Crónicas VAStardas
Los bonistas de mi corazón
por Gustavo Zanella
Deudas tenemos todos; con el panadero, con la escuela de los nenes o con juan carlos mastercard, que dios lo tenga en su gloria y no lo suelte. Por no hablar de las deudas morales, porque de pequeñas y grandes traiciones se hizo el mundo tal y como lo conocemos. Así que estar hasta las bolas no es una cosa muy novedosa que digamos. Lo novedoso eso es, en todo caso, que te perdonen un cacho de deuda. No es gratis, pero algo es algo.
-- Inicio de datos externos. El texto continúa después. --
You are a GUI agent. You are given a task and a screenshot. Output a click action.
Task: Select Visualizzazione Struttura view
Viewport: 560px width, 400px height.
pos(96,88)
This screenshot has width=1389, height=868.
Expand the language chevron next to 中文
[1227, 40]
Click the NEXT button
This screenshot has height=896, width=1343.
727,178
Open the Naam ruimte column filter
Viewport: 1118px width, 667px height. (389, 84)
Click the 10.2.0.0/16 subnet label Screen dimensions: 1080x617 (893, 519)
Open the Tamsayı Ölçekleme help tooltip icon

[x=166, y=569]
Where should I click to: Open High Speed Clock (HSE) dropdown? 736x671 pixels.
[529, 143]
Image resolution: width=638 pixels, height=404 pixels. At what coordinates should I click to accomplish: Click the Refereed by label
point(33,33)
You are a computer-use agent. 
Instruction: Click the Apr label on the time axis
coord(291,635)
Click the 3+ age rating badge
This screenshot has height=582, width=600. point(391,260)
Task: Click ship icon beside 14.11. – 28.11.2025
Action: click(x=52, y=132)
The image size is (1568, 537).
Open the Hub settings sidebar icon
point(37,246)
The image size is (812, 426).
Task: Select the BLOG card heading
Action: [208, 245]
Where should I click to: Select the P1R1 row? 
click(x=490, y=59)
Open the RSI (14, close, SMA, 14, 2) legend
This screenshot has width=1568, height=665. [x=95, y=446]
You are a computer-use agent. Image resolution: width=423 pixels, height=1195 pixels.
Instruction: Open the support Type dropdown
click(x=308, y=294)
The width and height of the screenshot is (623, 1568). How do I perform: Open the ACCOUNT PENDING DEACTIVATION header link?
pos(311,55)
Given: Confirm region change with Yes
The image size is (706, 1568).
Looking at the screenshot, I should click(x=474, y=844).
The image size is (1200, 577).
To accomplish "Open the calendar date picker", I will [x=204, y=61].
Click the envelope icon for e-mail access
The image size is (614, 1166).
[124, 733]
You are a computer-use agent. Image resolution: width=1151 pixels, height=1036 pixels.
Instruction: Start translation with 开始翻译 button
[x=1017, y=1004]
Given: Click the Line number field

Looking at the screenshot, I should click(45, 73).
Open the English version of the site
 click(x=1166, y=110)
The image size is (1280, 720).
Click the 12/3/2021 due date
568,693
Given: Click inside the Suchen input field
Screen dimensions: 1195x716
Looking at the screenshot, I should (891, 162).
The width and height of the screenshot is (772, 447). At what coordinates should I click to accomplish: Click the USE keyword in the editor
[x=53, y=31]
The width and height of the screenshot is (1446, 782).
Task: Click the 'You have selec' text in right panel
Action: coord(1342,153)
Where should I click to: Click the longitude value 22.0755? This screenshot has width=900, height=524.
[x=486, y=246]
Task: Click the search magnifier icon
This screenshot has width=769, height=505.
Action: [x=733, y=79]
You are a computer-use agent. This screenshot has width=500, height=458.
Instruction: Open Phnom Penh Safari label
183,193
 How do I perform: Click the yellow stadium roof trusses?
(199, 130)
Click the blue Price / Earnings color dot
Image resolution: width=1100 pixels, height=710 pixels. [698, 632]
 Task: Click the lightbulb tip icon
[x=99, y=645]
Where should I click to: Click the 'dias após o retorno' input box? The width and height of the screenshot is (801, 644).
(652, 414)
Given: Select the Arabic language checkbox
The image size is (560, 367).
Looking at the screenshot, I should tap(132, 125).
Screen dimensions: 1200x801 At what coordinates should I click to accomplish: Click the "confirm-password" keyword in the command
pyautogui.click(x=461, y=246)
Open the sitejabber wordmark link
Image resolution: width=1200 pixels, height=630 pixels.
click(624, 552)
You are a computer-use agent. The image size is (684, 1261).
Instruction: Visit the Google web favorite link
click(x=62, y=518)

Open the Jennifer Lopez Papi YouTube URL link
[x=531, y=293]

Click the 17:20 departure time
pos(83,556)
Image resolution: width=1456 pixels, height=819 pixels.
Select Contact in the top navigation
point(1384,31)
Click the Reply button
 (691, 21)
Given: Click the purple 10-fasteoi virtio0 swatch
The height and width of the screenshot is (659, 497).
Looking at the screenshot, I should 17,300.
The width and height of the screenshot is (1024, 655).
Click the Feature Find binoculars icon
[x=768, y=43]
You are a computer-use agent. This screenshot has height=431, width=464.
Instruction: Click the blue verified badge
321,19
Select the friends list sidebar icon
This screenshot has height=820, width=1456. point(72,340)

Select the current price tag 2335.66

Del lado pobre de la general paz se ve mucho. Cartelitos pegados en las paradas del bondi en la que te ofrecen créditos al instante sin garantía, sin DNI, sin ni siquiera respirar. La querés, la tenés. Nadie te pregunta para qué, si para pagar la garrafa, una fianza o los órganos de un recién nacido. Eso sí, ni se te ocurra olvidarte de pagar porque a nadie de la familia le queda un hueso sano. Y no es un eufemismo.
Cuando era pibe, promediando el menemismo, mis viejos cayeron en la mala y se pidieron un crédito en un tugurio de esos. Consucred o algo así se llamaba la financiera. Te prestaban 10 pero les debías 180. La diferencia era que éstos tenían oficinas coquetas por todo el oeste. Un día no pudimos poner el billete y si bien no nos mandaron a matar, sí nos mandaron una carta documento con un plan de pagos sin espacio para mucho pataleo. Así que juntando el mango, aguando la leche y el shampoo, arañábamos la cuota. La cobraban en un estudio de abogados frente a los tribunales de Morón, y ni los barrabravas de la zona caminaban por ahí sin un cuchillo. En la puerta siempre había dos morochos con cara de pocos amigos, titánicos, ojerosos. Usaban trajes que habían tenido una mejor vida. Los recuerdo porque usaban corbatas de Mickey y Los Tres Chiflados y nunca, pero nunca, te sacaban los ojos de encima. Les decía, por respeto, «vengo a pagar» y los tipos nada, como si no existieras, pero sin dejar de mirarte. Pasabas, subías una escalera, te sentabas en una silla y esperabas a que una secretaria con cara de querer otro laburo te llamara. Ella no te miraba. Decías el apellido, ponías la plata sobre el escritorio y la flaca contaba del derecho y del revés. Chequeaba los billetes con esas lamparitas de luz ultravioleta, no fuera cosa que la quisieras cagar, y te daba un recibo garabateado con menos validez que la moral macrista.
Una vez vi como una viejita llegaba con una jaula con dos gallinas y las dejaba en parte de pago. A nadie le pareció raro. Otra vez fui de tarde-noche luego del colegio. Hacía frío, era el último al que iban a atender. Mientras la secretaria me contaba la plata cayó un tipo de traje con un portafolio. Transpiraba. Sin decir ni mu abrió el maletín y lo vació sobre un escritorio desocupado. Cayeron tres fajos de billetes como no había visto en la vida. Lo cerró. Dio media vuelta y se fue. La mina salió a correrlo diciéndole que la cosa no era así, que le tenía que decir quién era, pero cuando vio que me quedaba solo con el dineral, simplemente se calmó y volvió a la silla. Lo puso en un cajón, me dio mi papelito y me fui. Mientras esperaba el bondi imaginé todos los cómics y revistas porno que me hubiese comprado con esa millonada.
Otro día, mientras aguardaba mi turno, de una de las oficinas salieron unos alaridos. Al toque cayeron los monos de abajo. Abrieron, casi que partieron la puerta de la oficina y se llevaron a la rastra a un tipo de unos cincuenta, que gritaba que nadie lo iba a cagar así. Adentro había un pibe no mucho más grande que yo, con la pilcha toda arrugada y una cara de susto que daba pena. Cuando me fui, en la entrada, había sólo uno de los gigantones. Del otro y del cincuentón ni noticias. Eso sí, había un charco de sangre en la vereda, un chocolate espeso que no estaba cuando entré. La miré, lo miré al de la puerta. Como si le hablara al viento, sin girar la cabeza dijo «Qué tarde que es para volver a casa, ¿No?».
Al segundo estaba en la otra cuadra
Hablando sobre eso y los bonistas, una amiga que laburó en una financiera de esas medio pelo me cuenta que el negocio no es prestarle a los que pueden pagar, que es al revés. «Lo que vos querés es engancharlos para toda la carrera. Les regalás un celular, les perdonás la primera o la última cuota, le hacés una quita, un plan de pagos. No importa. Lo importante es agarrarlos de las bolas hasta que hereden la deuda sus hijos. Mientras más pobres, mejor. Porque son agradecidos. ».